The skill tracks your character usage and estimates costs:

bash
python3 scripts/tts.py --stats

Output:

code
📊 ElevenLabs Usage Statistics

  Total Characters: 15,230
  Total Requests:   42
  Since:            2024-01-15

💰 Estimated Costs:
  Starter    $4.57 ($0.30/1k chars)
  Creator    $3.66 ($0.24/1k chars)
  Pro        $2.74 ($0.18/1k chars)
  Scale      $1.68 ($0.11/1k chars)

🤖 Moltbot TTS Integration

Using with Moltbot's Built-in TTS

Moltbot has built-in TTS support that can use ElevenLabs. Configure in ~/.moltbot/moltbot.json:

json
{
  "tts": {
    "enabled": true,
    "provider": "elevenlabs",
    "elevenlabs": {
      "apiKey": "your-api-key-here",
      "voice": "rachel",
      "model": "eleven_multilingual_v2"
    }
  }
}

Triggering TTS in Chat

In Moltbot conversations:

  • Use /tts on to enable automatic TTS
  • Use the tts tool directly for one-off speech
  • Request "read this aloud" or "speak this"
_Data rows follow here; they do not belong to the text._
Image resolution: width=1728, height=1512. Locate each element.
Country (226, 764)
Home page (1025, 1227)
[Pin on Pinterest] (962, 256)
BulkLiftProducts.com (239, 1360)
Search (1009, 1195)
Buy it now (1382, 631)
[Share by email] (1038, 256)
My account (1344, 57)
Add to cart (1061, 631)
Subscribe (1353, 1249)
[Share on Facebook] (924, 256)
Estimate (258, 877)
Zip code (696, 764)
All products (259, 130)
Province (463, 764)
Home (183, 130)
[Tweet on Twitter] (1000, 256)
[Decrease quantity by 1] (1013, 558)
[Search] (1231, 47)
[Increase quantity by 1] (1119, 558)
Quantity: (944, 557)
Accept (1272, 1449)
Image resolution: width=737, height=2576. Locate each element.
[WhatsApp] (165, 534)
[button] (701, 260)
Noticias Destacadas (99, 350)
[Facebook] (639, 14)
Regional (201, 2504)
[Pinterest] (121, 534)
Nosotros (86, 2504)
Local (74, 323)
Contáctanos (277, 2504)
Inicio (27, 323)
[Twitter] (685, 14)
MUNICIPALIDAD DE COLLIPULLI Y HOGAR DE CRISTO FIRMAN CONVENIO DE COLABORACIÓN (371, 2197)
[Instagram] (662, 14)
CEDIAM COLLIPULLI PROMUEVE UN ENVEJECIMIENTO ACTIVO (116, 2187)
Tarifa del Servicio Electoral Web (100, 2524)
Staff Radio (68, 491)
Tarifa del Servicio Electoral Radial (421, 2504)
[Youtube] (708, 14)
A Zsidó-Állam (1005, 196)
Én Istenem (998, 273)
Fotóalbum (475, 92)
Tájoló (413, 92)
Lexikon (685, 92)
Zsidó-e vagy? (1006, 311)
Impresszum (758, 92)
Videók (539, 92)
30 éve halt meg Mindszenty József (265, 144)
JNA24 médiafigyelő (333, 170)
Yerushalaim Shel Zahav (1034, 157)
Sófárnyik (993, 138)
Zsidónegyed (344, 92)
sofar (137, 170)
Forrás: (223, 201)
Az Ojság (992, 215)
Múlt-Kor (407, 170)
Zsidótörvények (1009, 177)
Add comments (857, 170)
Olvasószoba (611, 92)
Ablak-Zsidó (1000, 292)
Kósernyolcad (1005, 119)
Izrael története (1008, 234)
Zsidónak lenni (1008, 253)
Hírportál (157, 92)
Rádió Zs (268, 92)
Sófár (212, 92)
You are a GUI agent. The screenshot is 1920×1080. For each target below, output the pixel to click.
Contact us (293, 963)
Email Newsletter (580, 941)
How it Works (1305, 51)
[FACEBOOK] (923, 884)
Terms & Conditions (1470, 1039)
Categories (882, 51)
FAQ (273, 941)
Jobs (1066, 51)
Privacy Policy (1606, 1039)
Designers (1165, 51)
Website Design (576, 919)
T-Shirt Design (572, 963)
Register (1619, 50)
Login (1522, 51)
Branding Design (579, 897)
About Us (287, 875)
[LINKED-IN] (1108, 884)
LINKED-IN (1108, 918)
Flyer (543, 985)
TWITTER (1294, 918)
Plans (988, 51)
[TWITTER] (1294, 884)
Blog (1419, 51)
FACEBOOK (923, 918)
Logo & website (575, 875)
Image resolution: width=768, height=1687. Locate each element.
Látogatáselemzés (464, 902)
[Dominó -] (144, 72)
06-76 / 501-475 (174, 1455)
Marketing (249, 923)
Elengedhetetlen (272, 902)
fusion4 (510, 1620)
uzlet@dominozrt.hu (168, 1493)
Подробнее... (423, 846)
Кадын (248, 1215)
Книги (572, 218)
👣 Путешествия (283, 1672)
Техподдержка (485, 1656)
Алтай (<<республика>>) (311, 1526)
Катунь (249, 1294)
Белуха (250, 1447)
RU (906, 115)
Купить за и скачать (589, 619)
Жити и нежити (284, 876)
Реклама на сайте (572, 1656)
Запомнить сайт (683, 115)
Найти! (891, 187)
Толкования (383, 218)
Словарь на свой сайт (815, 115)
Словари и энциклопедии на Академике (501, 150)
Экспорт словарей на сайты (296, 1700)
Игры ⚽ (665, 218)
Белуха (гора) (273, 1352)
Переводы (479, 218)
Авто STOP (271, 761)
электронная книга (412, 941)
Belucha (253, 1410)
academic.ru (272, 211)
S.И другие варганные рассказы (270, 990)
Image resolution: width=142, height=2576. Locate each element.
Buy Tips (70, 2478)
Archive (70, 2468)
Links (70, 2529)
Using Skill Scripts from Moltbot

bash
# Moltbot can run these scripts directly
exec python3 /path/to/skills/elevenlabs-voices/scripts/tts.py --text "Hello" --voice rachel

⚙️ Configuration

The scripts look for API key in this order:

  1. ELEVEN_API_KEY or ELEVENLABS_API_KEY environment variable
  2. Moltbot config (~/.moltbot/moltbot.json → tts.elevenlabs.apiKey)
  3. Skill-local .env file

Create .env file:

bash
echo 'ELEVEN_API_KEY=your-key-here' > .env

🎛️ Voice Settings

Each voice has tuned settings for optimal output:

SettingRangeDescription
stability0.0-1.0Higher = consistent, lower = expressive
similarity_boost0.0-1.0How closely to match original voice
style0.0-1.0Exaggeration of speaking style

📝 Triggers

  • "use {voice_name} voice"
  • "speak as {persona}"
  • "list voices"
  • "voice settings"
  • "generate sound effect"
  • "design a voice"

📁 Files

code
elevenlabs-voices/
├── SKILL.md              # This documentation
├── README.md             # Quick start guide
├── voices.json           # Voice definitions & settings
├── pronunciations.json   # Custom pronunciation rules
├── examples.md           # Detailed usage examples
├── scripts/
│   ├── tts.py            # Main TTS script
│   ├── sfx.py            # Sound effects generator
│   └── voice-design.py   # Voice design tool
└── references/
    └── voice-guide.md    # Voice selection guide

🔗 Links


📋 Changelog

v2.0.0

  • Added 32 language support with --lang parameter
  • Added streaming mode with --stream flag
  • Added sound effects generation (sfx.py)
  • Added batch processing with --batch flag
  • Added cost tracking with --stats flag
  • Added voice design tool (voice-design.py)
  • Added pronunciation dictionary support
  • Added Moltbot TTS integration documentation
  • Improved error handling and progress output